Shell announced Thursday that it made a near-record $28 billion last year, thanks to robust liquefied natural gas trading, despite growing concerns about the death and destruction caused by the use of fossil fuels.
Despite the massive profits, Shell has chosen to prioritize its shareholders over the environment and workers. The company raised its quarterly dividend by 4% and announced plans to repurchase an additional $3.5 billion of its own shares over the next three months.
In 2023, Shell distributed around $23 billion to its shareholders, equivalent to over 10% of the company’s market value. This emphasis on shareholder returns reflects a broader, disturbing trend within the fossil fuel sector, where investors are increasingly focused on securing profits amid the uncertain future of fossil fuels.

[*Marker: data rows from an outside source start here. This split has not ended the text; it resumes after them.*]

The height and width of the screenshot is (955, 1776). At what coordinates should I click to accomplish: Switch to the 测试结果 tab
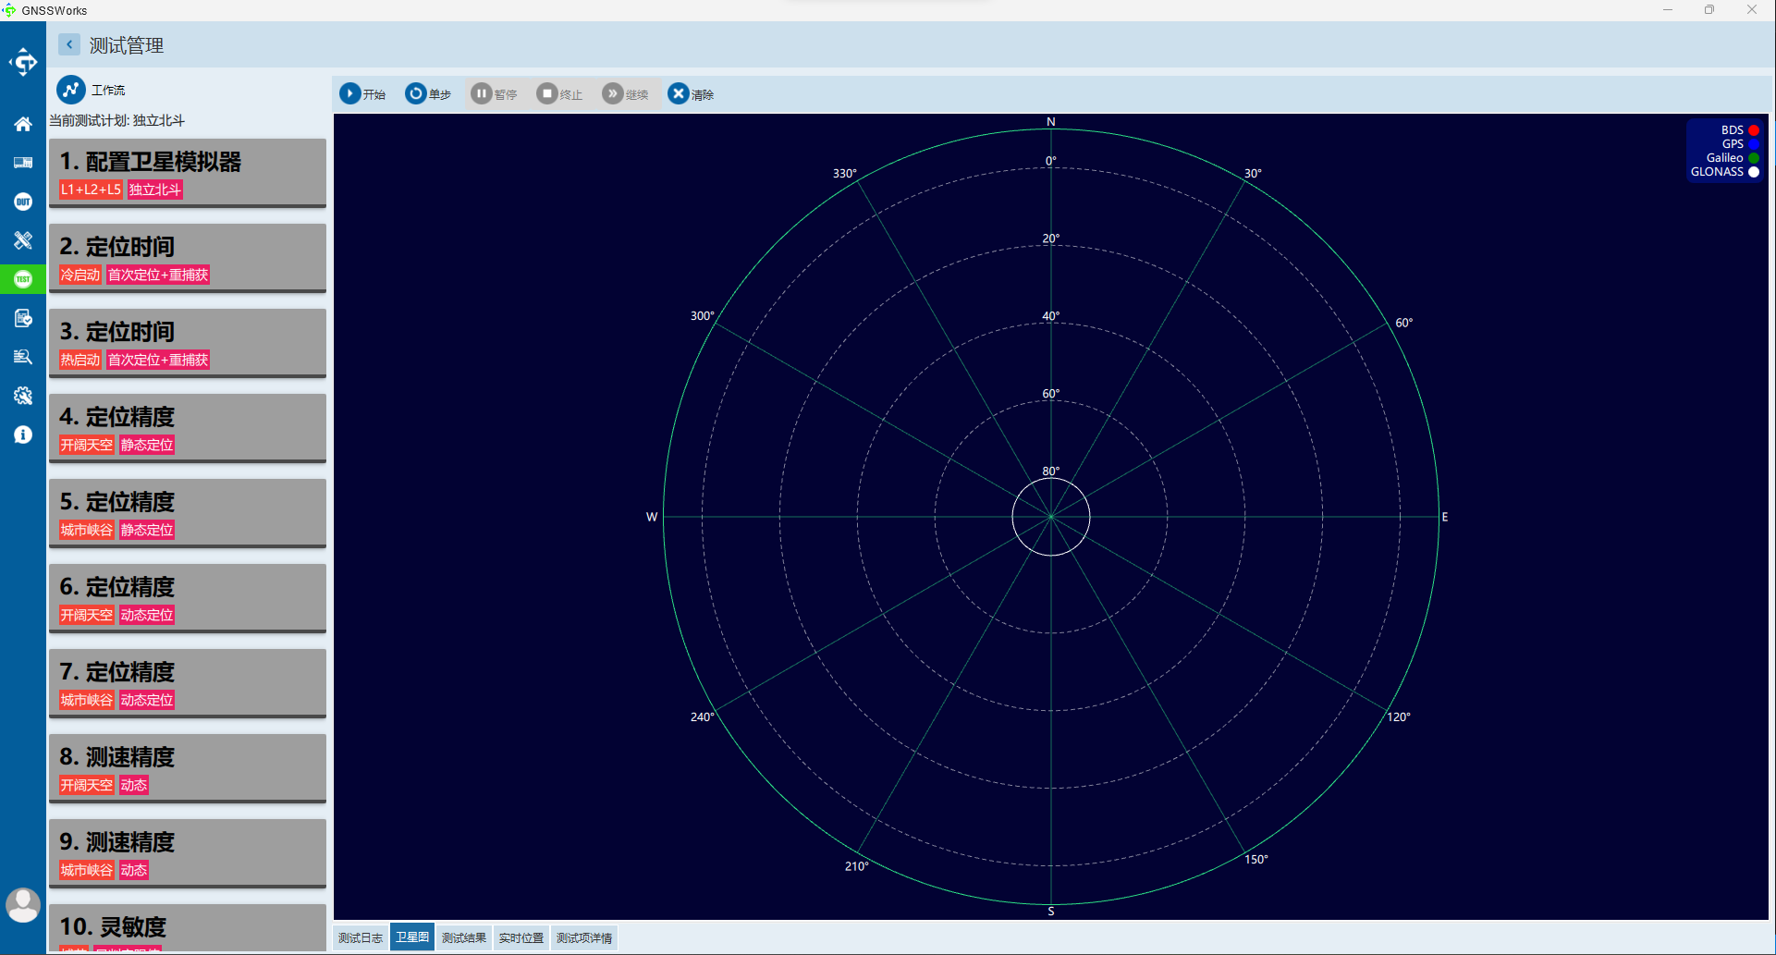(x=463, y=937)
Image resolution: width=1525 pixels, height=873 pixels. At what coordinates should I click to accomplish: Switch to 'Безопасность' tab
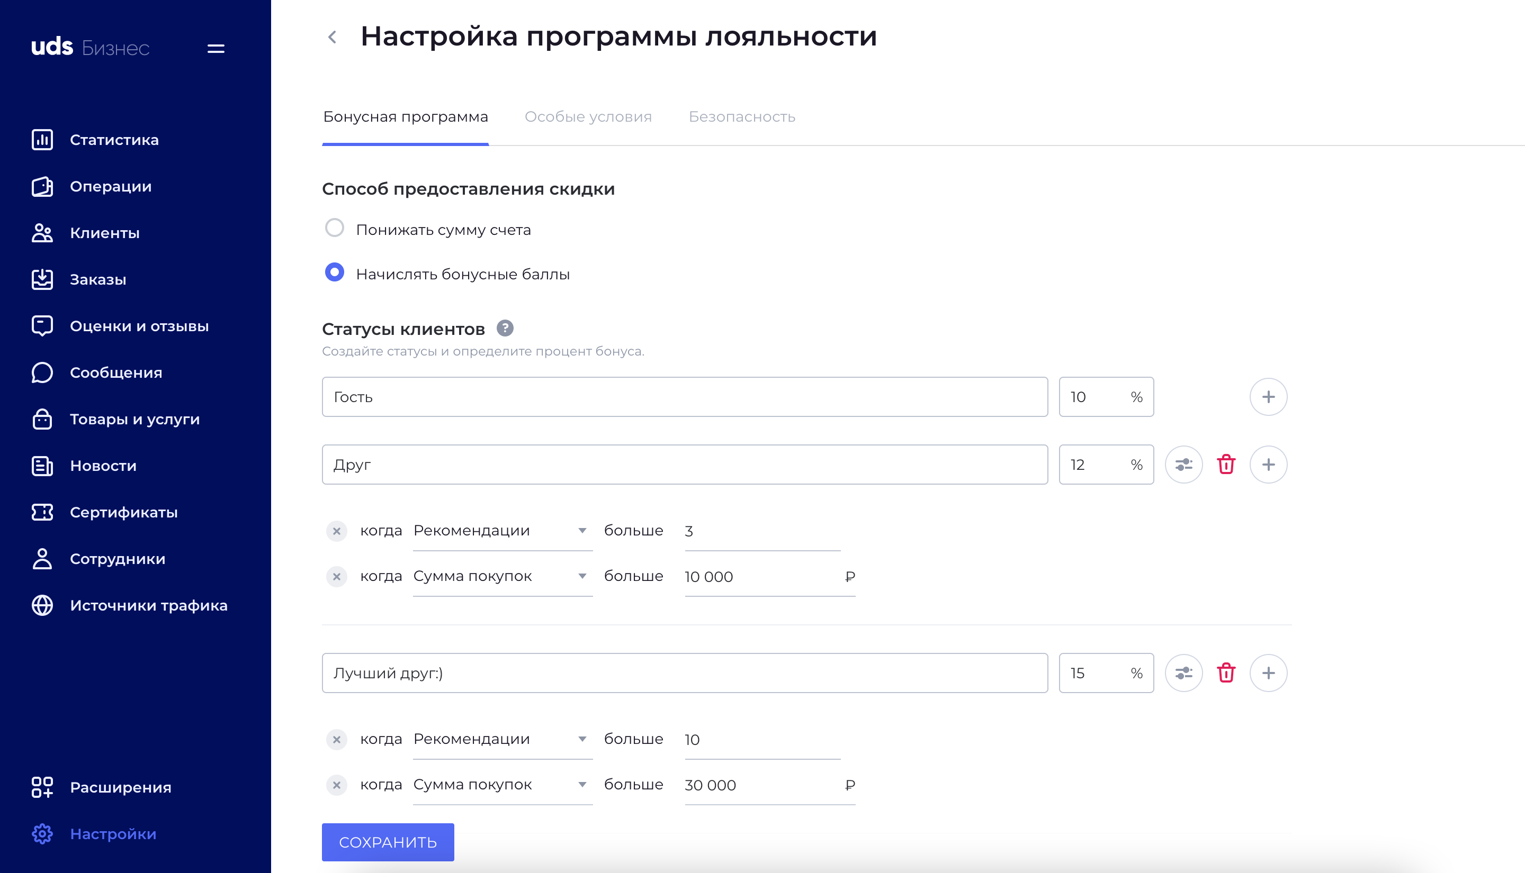pyautogui.click(x=740, y=116)
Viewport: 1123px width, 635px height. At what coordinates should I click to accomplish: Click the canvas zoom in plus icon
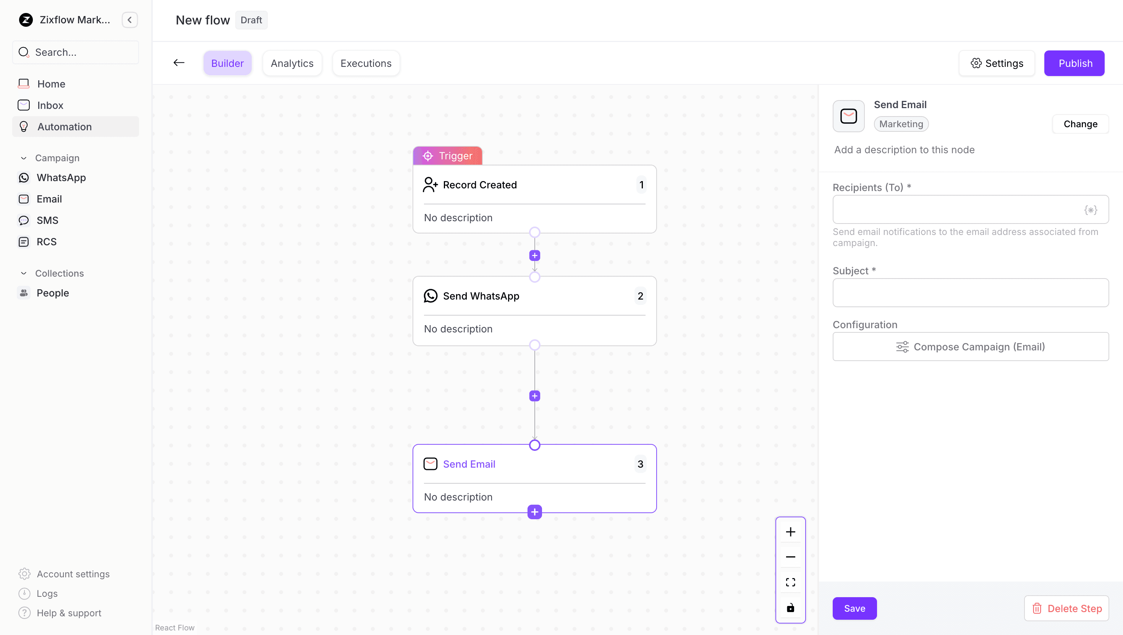(x=790, y=532)
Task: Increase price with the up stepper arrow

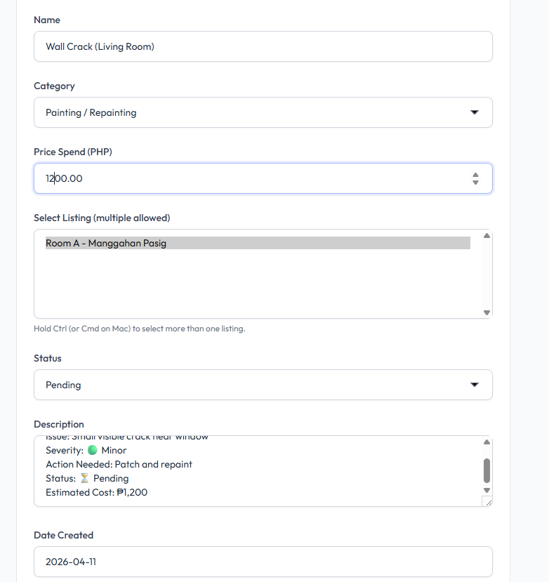Action: coord(475,175)
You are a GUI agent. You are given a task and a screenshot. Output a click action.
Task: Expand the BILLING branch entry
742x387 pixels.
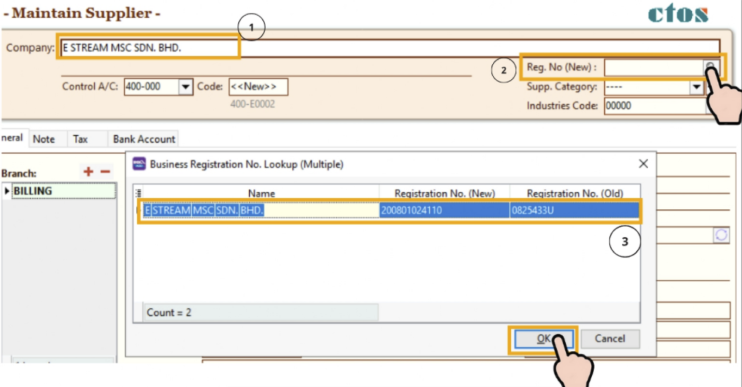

The company made 30% less than the previous year, largely attributed to lower chemical and refining profit margins and sluggish fuel sales amidst a global economy still reeling from the energy price surge caused by Russia’s invasion of Ukraine in 2022.
Notably, Shell stands out as the first major global energy company to release its 2023 full-year results. This announcement has driven the company’s stock up by 2.5% as of 1240 GMT, consistently outperforming its industry rivals with an impressive 8% increase over the past year.
Wael Sawan, who assumed the role of Chief Executive in January 2023, made a commitment to reshape Shell’s strategy. His approach centers on prioritizing higher-margin projects, maintaining stable oil production, and boosting natural gas output. As part of this strategic shift, Shell has embarked on company-wide staff reductions, including within its low-carbon solutions division, as it navigates the evolving landscape of the energy industry.